Oui, assez rapidement car Hosni est tout simplement quelqu'un qui gamberge pas mal tout seul et fume comme un pompier. Il me semble qu'il fallait quelques cases de respirations qui, outre qu'elles étaient crédibles avec le personnage, permettait de rythmer un peu la narration.
Considérez-vous votre BD comme un reportage ?
On m'avait conseillé de lire
Dans la dèche à Paris et à Londres de
George Orwell, quand je commençais à bosser sur le découpage. Orwell raconte de manière très sobre des histoires similaires, et parle de "journal de voyage" dans son processus d'écriture. Ca me semble donc assez juste de faire le pont avec du reportage, comme on poserait un dictaphone ou une caméra.
Quelles sont vos principales références/inspirations artistiques ? Avez-vous des modèles en dehors du monde de la bd ?
Mes références sont de moins en moins tournées vers la BD, à vrai dire. Je n'en lis plus qu'au compte-gouttes. Mais si vous voulez quelques noms, en BD ça donnerait : Baudoin, Gipi, Peeters,
Larcenet, Squarzoni, Gaultier,
Guibert, De Crecy, Springer... entre autres. Il y a la lecture de bouquins (littéraire ou d'actu) qui m'inspire en premier lieu, le cinéma forcément, et la peinture de manière générale - bien que sur ce projet ça ne soit pas très visible. J'imagine souvent, en faisant des planches, que j'ai une caméra en papier, le budget en moins !
Qu'est-ce qui vous amène a traiter des sujets aussi variés que Nietzsche et le conflit israélo-palestinien ?
Même si de l'extérieur ça peut sembler hétérogène, j'ai le sentiment de rester sur un même axe, quelques soient les projets en fait.
Hosni parle de la libération d'un individu par rapport à un carcan social,
Nietzsche d'une libération de l'emprise religieuse et morale, et mes projets en cours sur la Palestine et l'Algérie racontent des luttes de libérations et d'indépendances. Je vais me rendre au Vietnam prochainement pour préparer un récit d'après un ancien déserteur français qui a rejoint les rangs du Viet-Minh au nom des valeurs qui lui semblaient être celles de la France, je perçois ça toujours dans le même sillon.
Vous voyagez beaucoup, on est loin du cliché de l'auteur de BD parqué dans sa chambre...

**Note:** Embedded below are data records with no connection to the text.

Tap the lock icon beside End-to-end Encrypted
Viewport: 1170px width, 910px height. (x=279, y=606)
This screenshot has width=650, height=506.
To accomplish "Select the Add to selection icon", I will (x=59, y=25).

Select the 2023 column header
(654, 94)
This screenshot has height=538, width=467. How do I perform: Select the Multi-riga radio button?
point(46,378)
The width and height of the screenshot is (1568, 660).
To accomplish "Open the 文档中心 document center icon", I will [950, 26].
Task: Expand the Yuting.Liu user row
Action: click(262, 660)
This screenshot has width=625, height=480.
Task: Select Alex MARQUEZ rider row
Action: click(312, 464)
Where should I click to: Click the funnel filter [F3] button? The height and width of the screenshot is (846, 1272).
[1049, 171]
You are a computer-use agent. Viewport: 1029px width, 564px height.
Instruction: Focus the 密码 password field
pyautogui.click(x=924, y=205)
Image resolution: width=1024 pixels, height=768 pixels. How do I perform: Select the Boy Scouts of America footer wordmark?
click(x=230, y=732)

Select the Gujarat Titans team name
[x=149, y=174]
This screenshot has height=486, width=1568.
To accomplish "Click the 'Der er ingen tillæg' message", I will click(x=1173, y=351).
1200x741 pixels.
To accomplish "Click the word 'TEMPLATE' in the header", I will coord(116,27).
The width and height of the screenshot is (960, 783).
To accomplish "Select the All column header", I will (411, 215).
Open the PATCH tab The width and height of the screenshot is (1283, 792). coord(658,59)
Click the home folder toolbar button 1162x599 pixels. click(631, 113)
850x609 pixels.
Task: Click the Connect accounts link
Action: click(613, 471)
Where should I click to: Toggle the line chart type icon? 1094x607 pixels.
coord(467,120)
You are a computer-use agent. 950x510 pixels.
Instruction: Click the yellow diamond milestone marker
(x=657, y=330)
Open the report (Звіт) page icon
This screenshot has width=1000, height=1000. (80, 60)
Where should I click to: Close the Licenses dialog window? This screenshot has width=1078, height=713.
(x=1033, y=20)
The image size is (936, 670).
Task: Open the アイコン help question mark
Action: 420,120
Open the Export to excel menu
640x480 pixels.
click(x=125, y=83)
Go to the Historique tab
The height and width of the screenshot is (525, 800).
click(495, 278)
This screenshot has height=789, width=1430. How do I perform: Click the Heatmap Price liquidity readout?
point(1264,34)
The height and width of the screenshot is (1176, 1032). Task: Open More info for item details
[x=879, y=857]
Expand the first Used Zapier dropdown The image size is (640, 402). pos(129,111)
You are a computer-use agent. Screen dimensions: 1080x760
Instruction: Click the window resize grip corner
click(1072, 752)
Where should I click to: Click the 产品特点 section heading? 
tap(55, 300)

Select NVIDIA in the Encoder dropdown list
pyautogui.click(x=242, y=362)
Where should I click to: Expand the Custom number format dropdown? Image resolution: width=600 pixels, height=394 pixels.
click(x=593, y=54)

A vrai dire, je suis un peu schizo là-dessus. En France, je ne sors pas et je ne vois presque personne. C'est très monacal et misanthrope comme vie ! Parallèlement, la sédentarité me pèse et j'ai régulièrement besoin d'aller voir ailleurs, de ne pas fondre sur mon siège, de ne pas stagner. De fait, je voyage régulièrement.